Andrew Roberts is Wrong about the Boston Tea Party

The distinguished British historian Andrew Roberts has just written, alas, an attack on the Boston Tea Party that is much beneath him. The Tea Party, it turns out, was an entirely self-interested operation, with nary a shred of idealism about it:

It was in no sense a spontaneous activity: some accounts of it portray a tightly controlled, almost military, operation. The ‘Sons of Liberty’ were essentially the henchmen of the rich smuggler-barons, who were faced with ruin if the tea were offloaded and sold, since there was no public demand for another boycott of British goods as there had been after the Stamp Act of 1765. If the tea had been unloaded, it would have been bought and drunk.

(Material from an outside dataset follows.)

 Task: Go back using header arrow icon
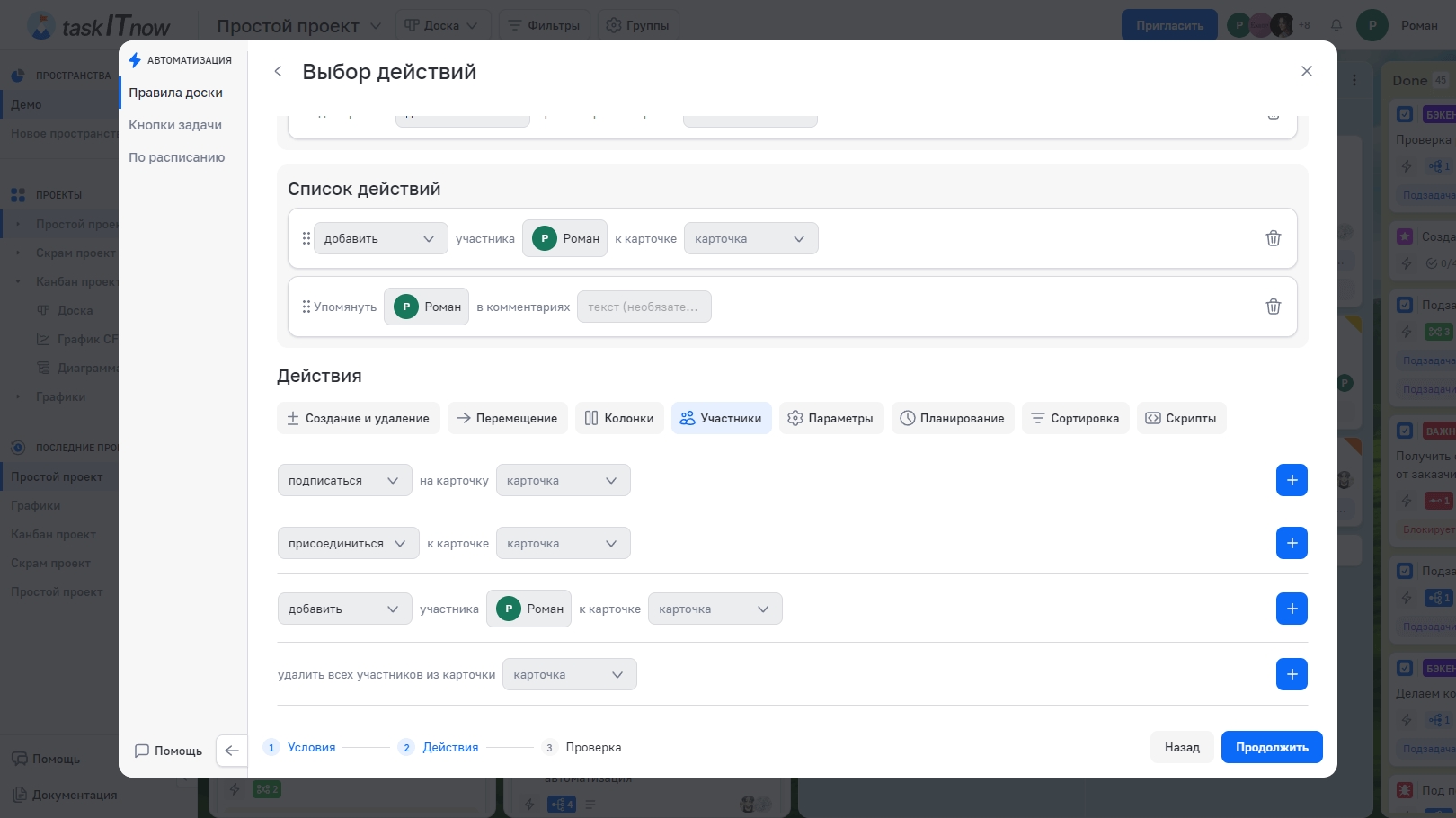279,71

What is sad about this hatchet-job is that it is so unoriginal. Set aside the astonishing continuity between contemporary British polemics against the American Patriots and the essay of a Tory of our times. But this is such a rote job of historical polemic—Group X claims to be motivated by ideals. But, they actually are activated by self-interest. Cui bono! We need not pay attention to their ideals at all. We know that it is all grasping and venial.

And this is always a shabby evasion. Of course, it is part and parcel of the entire radical slander on the West—to seize on material interests, and to say that the ideals have no importance, or fail to realize that the ideals shape perceived self-interest. The entire debate about British abolition of slavery, for example, consists in good measure of responses to the accusation that, because British self-interest came to include abolition of slavery, we can ignore the importance of the ideals of British anti-slavery. The framework derives heavily from Marxist thought, and critical theory is the latest iteration of the translation of a polemical rhetorical trope into the language of academic theory.

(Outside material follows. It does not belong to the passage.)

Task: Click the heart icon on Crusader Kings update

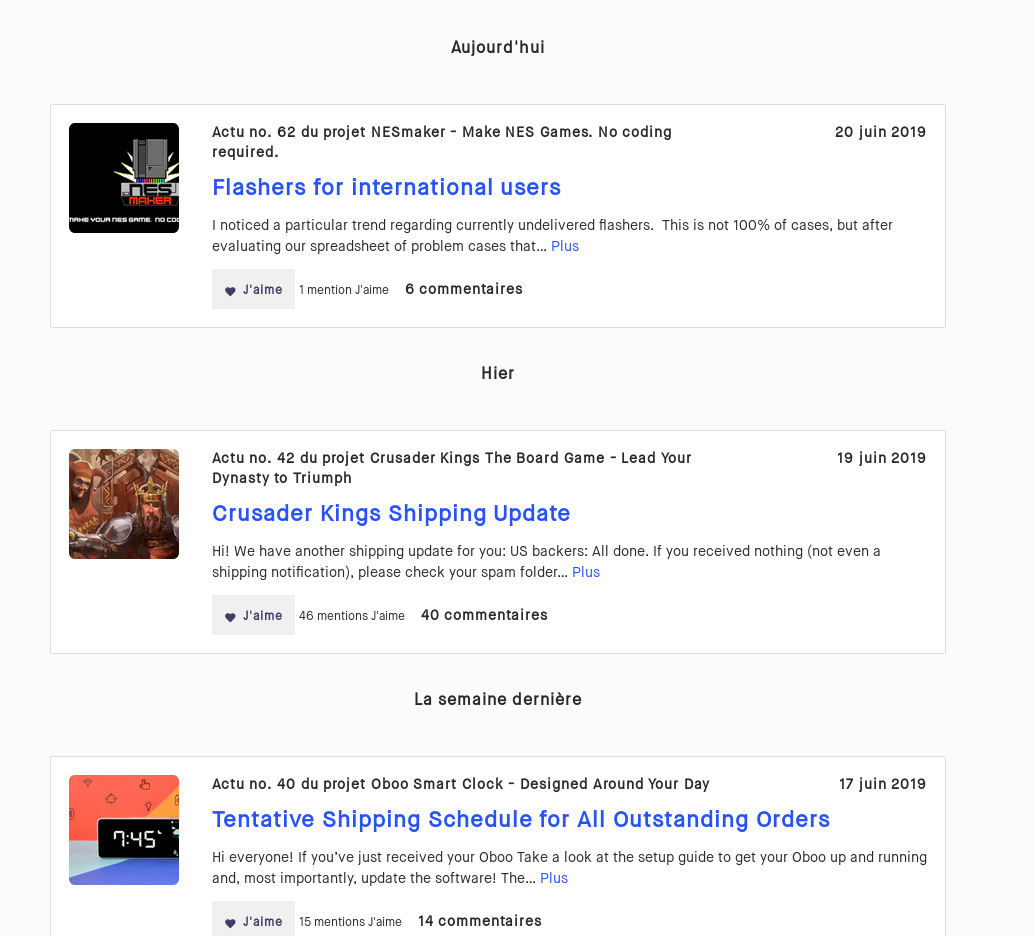Action: coord(230,617)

But let us not pretend that this is solely a sin of the left. Imperial masters always harp on the self-interest of their rebel opponents. Robin Hood is always just a deer-thief. For a more recent conflict, take the contention that the Irish Republican Army (IRA) was nothing but a bunch of venal thugs and terrorists. Mostly, yes—but Bobby Sands died in a hunger strike in the Maze, and a British Tory would be ill-advised to write a history of the IRA that gave not a smidgeon of credit to his ideals, and to those of the IRA. I am not fond of socialists or communists, but Clement Attlee’s personal character was remarkably saintly, and I think it was folly rather than evil that thrilled some portion of those who sang these words:

Arise, you prisoners of starvation!
Arise, you wretched of the earth!
For justice thunders condemnation.
A better world’s in birth.

A good historian ought to be able to discern some attachment to ideals even in the IRA and the Communist Party—and to obscure the patriotic idealism of Americans, their extraordinary attachment to liberty, in the run-up to the American Revolution requires a good historian, such as Roberts usually is, much effort to set aside his natural talents.

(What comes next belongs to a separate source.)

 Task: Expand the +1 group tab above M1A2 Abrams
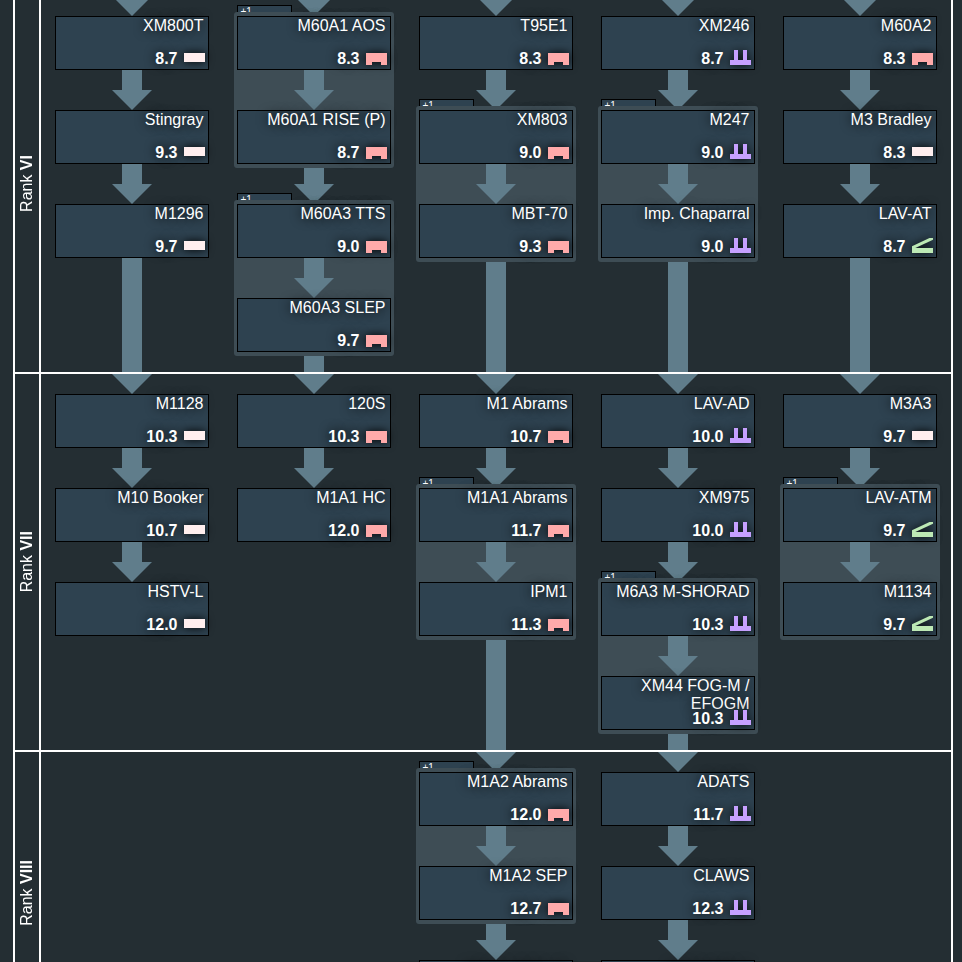pos(446,766)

So much is prologue. A proper answer to Roberts requires mockery and sympathy. Mockery, first—because his entry into Tory apologetics is so inept that it invites skewering. To wit:

Man Muckrake
We all know that sort of historian—
Man Muckrake’s the name, Ph.D
Who seeks out discrediting motives
Of men who are nobler than he.

He rakes up the dust on the floorboards—
Man Muckrake looks no way but down—
Cries, Heaven is only a fable!
Never sees the celestial crown.

That rebel?—just in for the money.
That martyr?—hysterical dupe.
That poet?—unkind to his daughters.
That hero?—a bit of a stoop.

He’s Strachey, felinely dissecting;
He’s Hill, saying class makes the mind;
He’s Beard, on the debts of the Founders;
He’s Roberts, to liberty blind.

Man Muckrake ignores the old poem
While he sweeps up irrelevant facts:
I’m willing to pay a fair price for the tea,
But never a three penny tax.

Our latest Man Muck is a Tory—
God bless ‘em, I guess we need some—
But he shows by his smug condescension
Why we got rid of ours on day one.

He’s blind to our love for our freedom—
What’s that got to do with some tea?
We all know that sort of historian—
Man Muckrake’s the name, Ph.D.

Then, sympathy. Because the proper response to Roberts’s acute lack of sympathy to the Patriots is to extend sympathy to American Tories, many of whom did suffer at Patriot hands, and whose suffering is a part of the American story that should be remembered. We Patriots did, for example, tar and feather a fair number of Tories.

Tar and Feather

Pour hot tar on a man stripped nude
And hear him shriek with pain.
Lay white feathers on the boiling pitch
Then laugh and laugh again.

Charivari has no law!—
Serves justice with a smile.
The world’s turned right and upside down:
Let bad men suffer a while.

The pink flesh chars but that’s the price
He’ll pay for our natural rights.
Treat freeborn Yankeemen like slaves
And we’ll seize you in the night.

Women and womanly men just say,
We should not fear, amen!
Should!—the tyrants only stop
When they must fear free men.

We’ll know the truths we’re fighting for
By words that the wise men write;
By suffering months at Valley Forge
Earn liberty’s birthright.

And we’ll torture a Tory villain or two
For our posterity.
Lay the tar and feathers on!—
So all men may be free.

Frankly, if I’d been asked to write a polemic against my Patriot forebears, I think one that recognized their ideals, but addressed the price others paid for those ideals’ achievement, would have been more effective.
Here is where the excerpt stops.